Гитлер сообщение о фиаско, постигшем Коха, выслушал на удивление спокойно. Немного помолчав, промолвил:

– Эрих не виноват, это всё Рём…

Потом фюрер вызвал к себе Канариса…

Петроград


– Первую битву у фашизма мы выиграли, выпьем за это!

Николай решительно двинул рюмку вперёд, Глеб и Ольга устремили свой хрусталь навстречу.

– Славная победа! – разливая по второй, заметил Глеб. – Может статься, на этот раз она будет решающей!

– Даже так? – удивилась Ольга, потом повернулась к Николаю: – Ёрш, теперь-то ты можешь рассказать, как там всё было?

Ежов, рот которого в этот момент закусывал, поспешно кивнул, и лишь протолкнув еду в желудок, заговорил, начав с ответа Глебу:

– Решающая, говоришь? Не знаю, не уверен… Впрочем, время покажет!

Потом он повернулся к Ольге.

– А вот насчёт того, что победа получилась славная, я с Васичем полностью солидарен! Затею с переворотом мы – под «мы» я подразумеваю и нашу разведку, и разведку наших немецких товарищей – просекли задолго до начала основных событий. К слову сказать, трудно такое не просечь! Фашисты пёрли в Пруссию и с суши и с моря. Мы достаточно активно этому проникновению препятствовали и своей активностью заставили наших врагов отважиться на самую настоящую авантюру. Кох с Рёмом ведь что удумали? За несколько дней до часа «Ч» штурмовики устраивают беспорядки в Кёнигсберге, а в Данциге в то же время тишь да гладь. Тем самым они хотели создать впечатление, что все их силы брошены на то, чтобы захватить столицу Пруссии. Власти, купившись на эту уловку, стягивают большую часть полицейских сил и отряды своих сторонников в Кёнигсберг. И тогда настаёт черёд выступить штурмовикам в Данциге. Там уже всё должно было произойти по-взрослому, никаких уличных беспорядков. Захват с помощью предателей из числа военных арсенала, вооружение огромного числа штурмовиков, основные силы которых сосредоточены не в Кёнигсберге, а как раз в Данциге, высадка прибывшего из Германии десанта: ап! и город в наших руках. Я имею в виду: в руках фашистов.

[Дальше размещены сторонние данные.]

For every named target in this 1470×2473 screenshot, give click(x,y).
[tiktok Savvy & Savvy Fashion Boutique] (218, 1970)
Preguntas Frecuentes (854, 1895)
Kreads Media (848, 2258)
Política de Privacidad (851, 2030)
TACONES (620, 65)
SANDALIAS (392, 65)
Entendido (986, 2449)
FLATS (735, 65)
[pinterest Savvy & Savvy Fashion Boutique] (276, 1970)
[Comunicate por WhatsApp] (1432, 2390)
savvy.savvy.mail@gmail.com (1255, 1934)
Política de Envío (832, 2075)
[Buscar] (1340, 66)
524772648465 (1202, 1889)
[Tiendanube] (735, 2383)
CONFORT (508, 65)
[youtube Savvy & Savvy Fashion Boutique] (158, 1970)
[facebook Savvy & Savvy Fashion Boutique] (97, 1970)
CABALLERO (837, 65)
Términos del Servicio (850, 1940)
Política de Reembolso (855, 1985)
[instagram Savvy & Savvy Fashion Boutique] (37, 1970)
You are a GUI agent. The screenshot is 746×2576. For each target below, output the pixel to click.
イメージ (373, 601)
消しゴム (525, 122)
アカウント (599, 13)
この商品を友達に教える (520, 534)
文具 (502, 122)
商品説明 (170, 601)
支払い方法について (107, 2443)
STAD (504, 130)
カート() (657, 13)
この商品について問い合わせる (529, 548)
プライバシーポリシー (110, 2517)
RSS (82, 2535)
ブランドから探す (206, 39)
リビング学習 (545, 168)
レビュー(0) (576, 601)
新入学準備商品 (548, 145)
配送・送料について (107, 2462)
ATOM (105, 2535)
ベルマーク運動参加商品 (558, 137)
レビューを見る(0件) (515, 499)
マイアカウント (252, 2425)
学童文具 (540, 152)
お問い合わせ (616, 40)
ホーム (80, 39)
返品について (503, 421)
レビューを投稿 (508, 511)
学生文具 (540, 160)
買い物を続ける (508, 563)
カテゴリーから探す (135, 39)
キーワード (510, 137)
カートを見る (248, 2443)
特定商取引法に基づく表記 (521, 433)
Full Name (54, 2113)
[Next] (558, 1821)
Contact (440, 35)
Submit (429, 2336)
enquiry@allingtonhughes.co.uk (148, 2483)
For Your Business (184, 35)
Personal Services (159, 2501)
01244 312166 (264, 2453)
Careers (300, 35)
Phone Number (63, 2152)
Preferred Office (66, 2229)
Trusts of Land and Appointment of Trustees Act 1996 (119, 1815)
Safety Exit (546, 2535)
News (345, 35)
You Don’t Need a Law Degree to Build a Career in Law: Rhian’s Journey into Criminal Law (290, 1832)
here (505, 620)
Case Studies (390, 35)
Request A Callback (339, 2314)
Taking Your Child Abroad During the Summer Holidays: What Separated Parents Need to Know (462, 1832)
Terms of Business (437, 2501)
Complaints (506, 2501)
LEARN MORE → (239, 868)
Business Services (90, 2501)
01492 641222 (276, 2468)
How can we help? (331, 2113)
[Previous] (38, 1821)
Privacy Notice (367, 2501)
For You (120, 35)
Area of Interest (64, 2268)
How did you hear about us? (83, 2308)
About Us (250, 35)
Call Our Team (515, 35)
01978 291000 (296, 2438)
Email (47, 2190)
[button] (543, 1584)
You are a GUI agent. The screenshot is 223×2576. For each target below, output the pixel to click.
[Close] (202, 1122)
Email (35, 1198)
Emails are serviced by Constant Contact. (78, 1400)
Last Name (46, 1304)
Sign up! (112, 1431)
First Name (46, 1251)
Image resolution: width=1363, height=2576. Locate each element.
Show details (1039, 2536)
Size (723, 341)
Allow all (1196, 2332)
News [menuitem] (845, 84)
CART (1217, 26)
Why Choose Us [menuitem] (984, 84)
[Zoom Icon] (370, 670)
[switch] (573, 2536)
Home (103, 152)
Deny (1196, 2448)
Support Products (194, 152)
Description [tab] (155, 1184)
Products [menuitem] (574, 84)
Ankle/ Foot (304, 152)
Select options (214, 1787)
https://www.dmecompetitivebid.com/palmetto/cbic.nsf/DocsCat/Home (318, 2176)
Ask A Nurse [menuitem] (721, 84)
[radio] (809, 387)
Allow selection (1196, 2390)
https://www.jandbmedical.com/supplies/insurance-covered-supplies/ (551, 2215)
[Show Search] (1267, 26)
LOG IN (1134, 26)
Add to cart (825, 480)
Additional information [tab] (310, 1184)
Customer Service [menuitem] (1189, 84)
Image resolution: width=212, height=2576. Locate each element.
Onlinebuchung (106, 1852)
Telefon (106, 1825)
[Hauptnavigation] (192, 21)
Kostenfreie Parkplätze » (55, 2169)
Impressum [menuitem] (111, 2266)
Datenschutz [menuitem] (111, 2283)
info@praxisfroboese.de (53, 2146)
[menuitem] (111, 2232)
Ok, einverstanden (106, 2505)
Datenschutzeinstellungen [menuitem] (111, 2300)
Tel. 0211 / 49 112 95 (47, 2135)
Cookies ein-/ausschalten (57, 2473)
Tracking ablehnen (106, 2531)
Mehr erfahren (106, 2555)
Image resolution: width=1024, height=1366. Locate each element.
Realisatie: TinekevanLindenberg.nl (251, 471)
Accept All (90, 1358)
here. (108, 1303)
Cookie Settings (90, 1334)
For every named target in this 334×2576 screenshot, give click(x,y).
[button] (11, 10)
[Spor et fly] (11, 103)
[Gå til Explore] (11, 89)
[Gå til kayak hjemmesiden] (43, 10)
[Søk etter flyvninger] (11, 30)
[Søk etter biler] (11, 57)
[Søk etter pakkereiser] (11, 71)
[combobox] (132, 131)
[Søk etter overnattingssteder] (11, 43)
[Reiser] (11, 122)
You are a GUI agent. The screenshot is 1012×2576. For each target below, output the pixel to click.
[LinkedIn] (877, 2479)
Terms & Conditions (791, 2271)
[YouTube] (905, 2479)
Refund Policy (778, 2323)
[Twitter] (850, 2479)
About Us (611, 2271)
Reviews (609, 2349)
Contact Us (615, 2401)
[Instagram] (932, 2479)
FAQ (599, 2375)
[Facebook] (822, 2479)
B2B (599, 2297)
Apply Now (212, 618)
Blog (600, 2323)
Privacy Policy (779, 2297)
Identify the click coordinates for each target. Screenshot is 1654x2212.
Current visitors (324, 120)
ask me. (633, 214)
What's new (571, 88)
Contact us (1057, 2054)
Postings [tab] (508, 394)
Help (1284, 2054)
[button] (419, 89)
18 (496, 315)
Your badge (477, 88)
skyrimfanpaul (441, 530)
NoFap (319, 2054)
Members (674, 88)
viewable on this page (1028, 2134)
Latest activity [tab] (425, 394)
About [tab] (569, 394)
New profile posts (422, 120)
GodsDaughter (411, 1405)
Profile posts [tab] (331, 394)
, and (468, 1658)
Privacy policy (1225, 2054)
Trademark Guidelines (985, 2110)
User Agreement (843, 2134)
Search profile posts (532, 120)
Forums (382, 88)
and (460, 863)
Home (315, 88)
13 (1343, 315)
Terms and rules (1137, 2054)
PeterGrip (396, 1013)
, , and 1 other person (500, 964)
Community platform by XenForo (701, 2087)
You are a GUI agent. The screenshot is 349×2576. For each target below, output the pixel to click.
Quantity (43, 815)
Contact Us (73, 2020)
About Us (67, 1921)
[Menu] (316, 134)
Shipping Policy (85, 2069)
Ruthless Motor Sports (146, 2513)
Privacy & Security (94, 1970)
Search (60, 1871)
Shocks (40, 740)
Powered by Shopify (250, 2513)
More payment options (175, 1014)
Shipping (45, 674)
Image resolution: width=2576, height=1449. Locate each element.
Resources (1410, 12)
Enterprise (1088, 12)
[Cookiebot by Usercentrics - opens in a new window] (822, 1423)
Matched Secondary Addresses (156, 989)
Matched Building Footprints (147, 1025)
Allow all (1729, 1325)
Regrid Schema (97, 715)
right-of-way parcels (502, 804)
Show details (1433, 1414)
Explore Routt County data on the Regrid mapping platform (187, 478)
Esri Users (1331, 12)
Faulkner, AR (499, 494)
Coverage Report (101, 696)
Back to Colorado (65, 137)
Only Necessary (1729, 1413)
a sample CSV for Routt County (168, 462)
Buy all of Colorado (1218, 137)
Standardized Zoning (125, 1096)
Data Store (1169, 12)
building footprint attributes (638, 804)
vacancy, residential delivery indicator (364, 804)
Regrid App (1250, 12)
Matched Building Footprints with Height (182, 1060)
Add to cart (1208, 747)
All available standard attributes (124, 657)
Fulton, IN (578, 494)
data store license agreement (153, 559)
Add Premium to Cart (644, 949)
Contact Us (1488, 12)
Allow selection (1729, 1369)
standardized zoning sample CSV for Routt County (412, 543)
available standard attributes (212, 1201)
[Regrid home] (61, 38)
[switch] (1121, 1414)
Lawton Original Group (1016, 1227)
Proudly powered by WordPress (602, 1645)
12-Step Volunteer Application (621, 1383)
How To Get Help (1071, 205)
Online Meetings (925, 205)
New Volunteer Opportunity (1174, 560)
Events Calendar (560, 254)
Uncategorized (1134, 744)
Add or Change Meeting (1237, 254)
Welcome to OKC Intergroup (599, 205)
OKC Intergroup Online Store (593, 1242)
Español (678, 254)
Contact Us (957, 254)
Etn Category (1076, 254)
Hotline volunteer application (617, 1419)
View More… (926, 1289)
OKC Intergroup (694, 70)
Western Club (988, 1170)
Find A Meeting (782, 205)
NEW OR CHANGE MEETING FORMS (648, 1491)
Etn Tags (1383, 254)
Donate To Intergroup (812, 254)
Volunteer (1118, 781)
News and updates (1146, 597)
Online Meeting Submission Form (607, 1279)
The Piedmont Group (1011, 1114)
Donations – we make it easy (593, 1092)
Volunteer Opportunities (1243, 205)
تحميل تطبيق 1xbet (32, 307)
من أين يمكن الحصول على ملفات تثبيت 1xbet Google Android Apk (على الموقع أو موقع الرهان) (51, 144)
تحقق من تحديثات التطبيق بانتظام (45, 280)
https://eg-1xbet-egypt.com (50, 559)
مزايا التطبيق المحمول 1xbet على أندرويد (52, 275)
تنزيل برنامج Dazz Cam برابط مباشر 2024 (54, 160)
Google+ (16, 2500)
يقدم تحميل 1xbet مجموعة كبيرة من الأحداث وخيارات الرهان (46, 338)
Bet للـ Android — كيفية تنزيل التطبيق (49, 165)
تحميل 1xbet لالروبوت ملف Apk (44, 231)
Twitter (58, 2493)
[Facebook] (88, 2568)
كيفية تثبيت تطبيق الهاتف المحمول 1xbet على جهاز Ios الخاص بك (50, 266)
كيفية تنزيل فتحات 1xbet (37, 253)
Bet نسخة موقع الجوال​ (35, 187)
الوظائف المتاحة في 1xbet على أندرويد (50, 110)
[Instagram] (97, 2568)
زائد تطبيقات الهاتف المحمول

– А почему ты назвал это авантюрой? – спросила Ольга. – Вполне жизнеспособный планчик…

– Ну да, – согласился Николай, – при условии, что мы бы про него ничего не знали и на их уловку купились. Но мы-то знали, потому и авантюра!

– Хорошо, – кивнула Ольга, – будь по-твоему. В конце концов, кто мне ближе: ты или фашисты? Лучше ответь: дальше-то что?

– С Пруссией? – уточнил Николай. – Думаю, всё будет в порядке. Дождёмся от фашистов очередной глупости и отделим Пруссию от Германии!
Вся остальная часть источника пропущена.